Low margins are not new. The company's measure of the margin a complex Singapore refiner makes from processing Dubai crude was below US$3 a barrel for most of 2018 and averaged just 20 cents in the first half of 2019. It was back above US$3 July-October, but then went negative for the final two months of the year.
But things never do remain equal. And while that sort of margin volatility is not new, it tends not to last in a market where changes in demand, oil and product pricing and tanker rates are constant. Unplanned shutdowns, new builds and politics also contribute.
In September, the US imposed sanctions on Chinese shipping operators for trading in Iranian crude, raising tanker rates.
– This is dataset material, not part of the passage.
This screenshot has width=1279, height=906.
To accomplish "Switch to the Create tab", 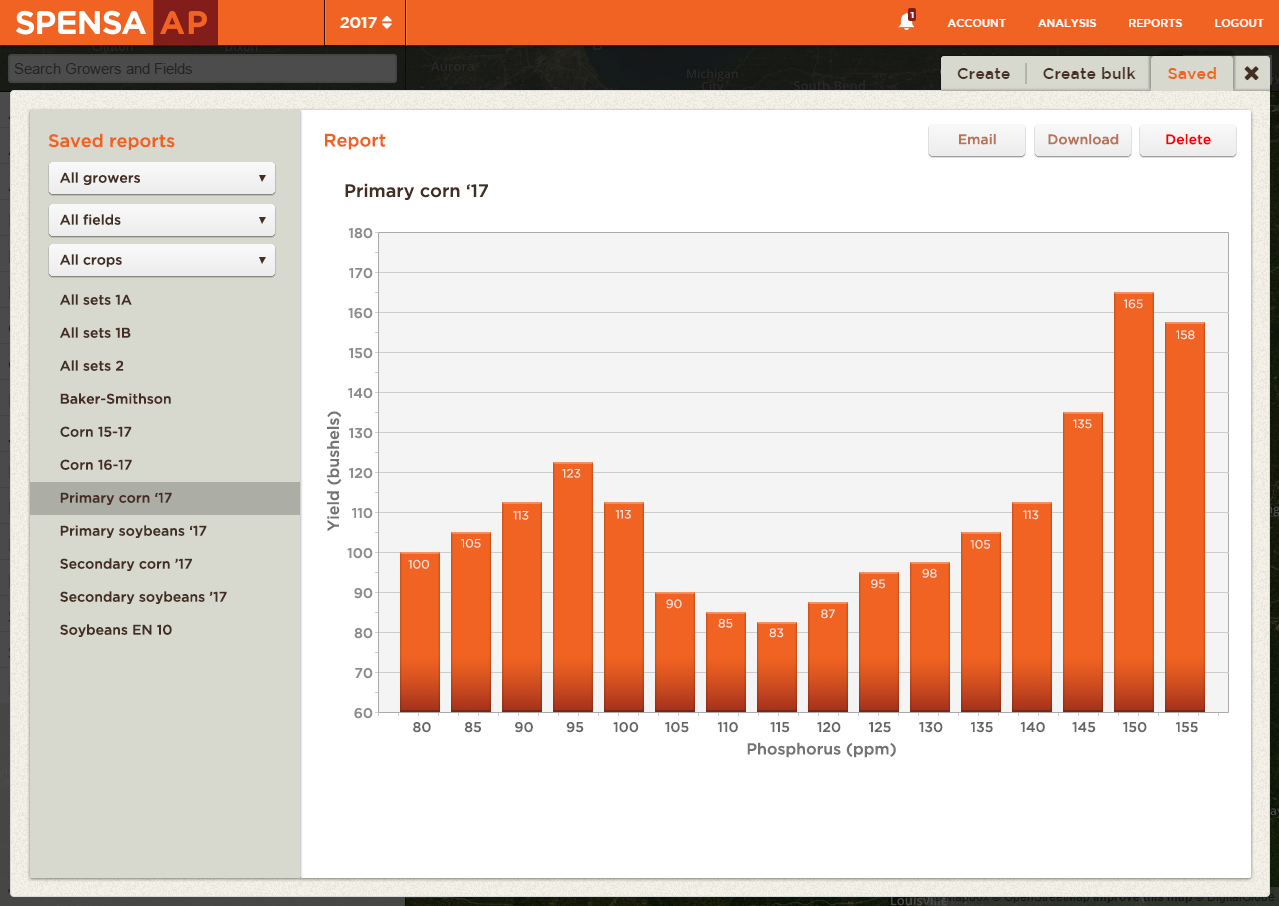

Four months later, the January trade deal is expected to require China to buy more of the light, low-sulphur crudes the US produces, raising prices for those grades but also trimming demand for some of the heavier grades more typically landed at Marsden Point.
The 55-year-old refinery has survived on its ability to manage those risks and keep offering products that are competitive with those its customers – Z Energy, BP and Mobil - also import direct from places like Singapore and Korea.
Even when regional margins went negative late last year, Refining NZ delivered a "healthy" US$4.16 a barrel uplift over its Singapore benchmark despite losing 50 cents a barrel to a one-day power cut and about a dollar to higher tanker rates.
It also tested four new crude grades last year so that it could tap a wider pool of lower-cost feedstock in a clearly problematic 2020.
Eighteen months ago, former chief executive Sjoerd Post said the macro outlook for regional margins looked good, with demand strong relative to new refining capacity planned in Asia.
But that came with two important caveats: China's potential to increase exports and possible disruption late 2019-2020 from the International Maritime Organisation's new Marpol fuel standards.
Both risks have come to pass, with analysts picking double-digit growth in China's fuel exports this year – including a 20 per cent lift in jet fuel volumes.
In shipping, demand for high-sulphur fuel oil – and margins on its production – fell sharply as expected. But the reciprocal lift in regional diesel demand and prices that Refining NZ and investors had been counting on is still missing in action.
Coronavirus may make that a longer wait, but it has also dragged oil prices back below US$60 a barrel and tanker rates have also fallen.
Santos exec Naomi James will have her hands full when she takes over in April.